Named Entity Recognition (NER) stands out as one of the primary applications of Enterprise AI. Particularly in data processing, the synergy between NER and transcription is evident – after analyzing documents, key terms can be extracted. Additionally, Relation Extraction (RE) and Event Extraction (EE) complement NER in these applications.
Before the surge of Large Language Models (LLMs), training a language model, typically a transformer, required laborious efforts. Each entity necessitated the painstaking process of labeling a few hundred examples, assessing accuracy, and undergoing multiple iterations until the desired accuracy for every label was achieved.
LLMs simplify this process significantly. Depending on the task’s complexity, a zero-shot natural language prompt can be employed to extract key entities, such as extracting names and addresses from a document.
In dealing with more intricate problems, few-shot learning becomes more beneficial. This involves presenting the LLM with 4-5 examples of documents and their extracted entities, tasking it with extracting similar entities from new documents. Few-shot learning with LLM prompting proves more straightforward than fine-tuning NER models.
If these approaches fall short, resorting to supervised fine-tuning (SFT) becomes necessary. SFT is particularly effective when dealing with specific (dense) extractions and is complemented by techniques like using code for entity extraction and data augmentation.

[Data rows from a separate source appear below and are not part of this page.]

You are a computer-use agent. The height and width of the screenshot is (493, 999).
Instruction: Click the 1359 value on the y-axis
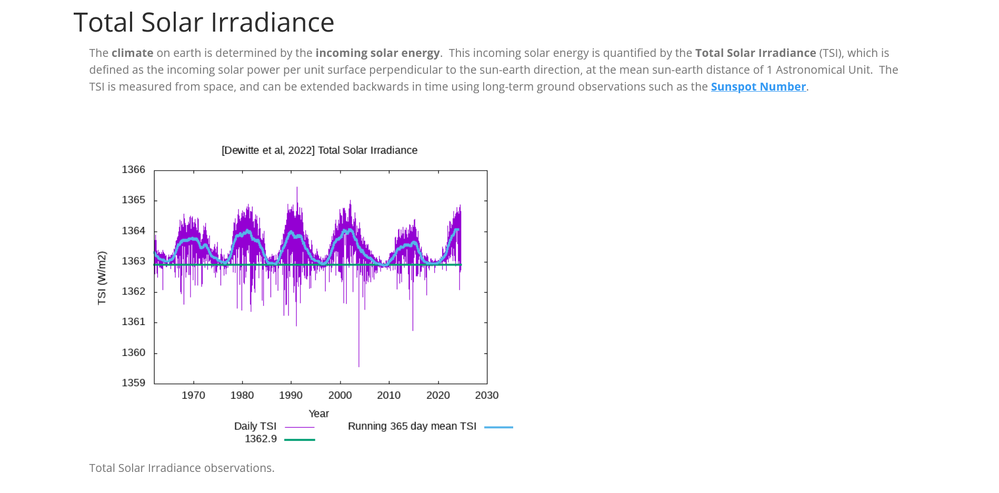point(133,383)
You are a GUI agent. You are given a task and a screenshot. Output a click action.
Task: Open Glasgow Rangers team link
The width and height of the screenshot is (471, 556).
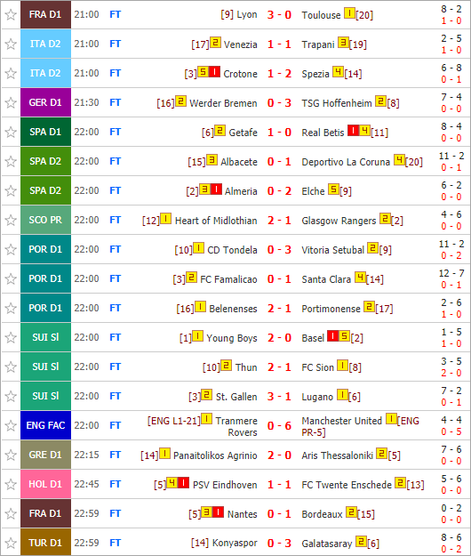[339, 221]
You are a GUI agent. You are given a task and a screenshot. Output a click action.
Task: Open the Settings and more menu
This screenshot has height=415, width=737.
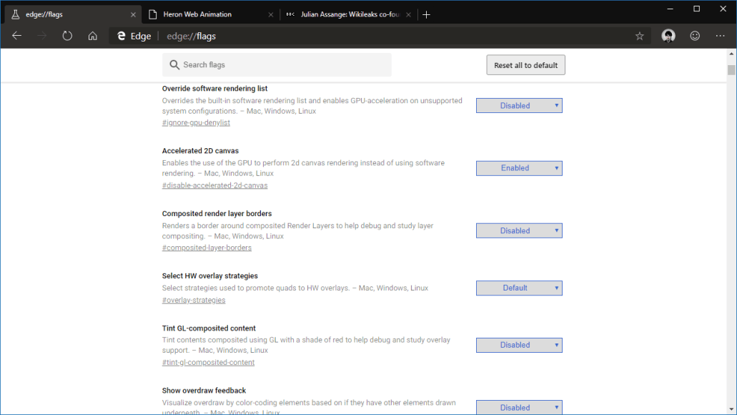[x=720, y=36]
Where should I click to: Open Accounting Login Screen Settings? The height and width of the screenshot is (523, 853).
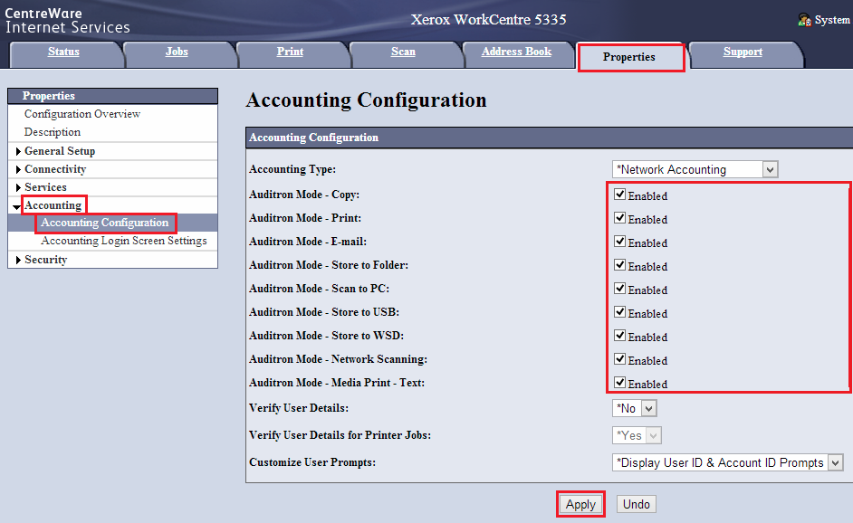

A comprehensive exploration of these methods and techniques is presented in the survey paper titled “Large Language Models for Generative Information Extraction: A Survey” (link provided).
Several existing models in production exhibit subpar accuracy in NER, necessitating human-in-the-loop supervision and correction – a costly and labor-intensive pipeline. It is now imperative to transition to LLMs, which, in many cases, can eliminate the need for human intervention and streamline the extraction process.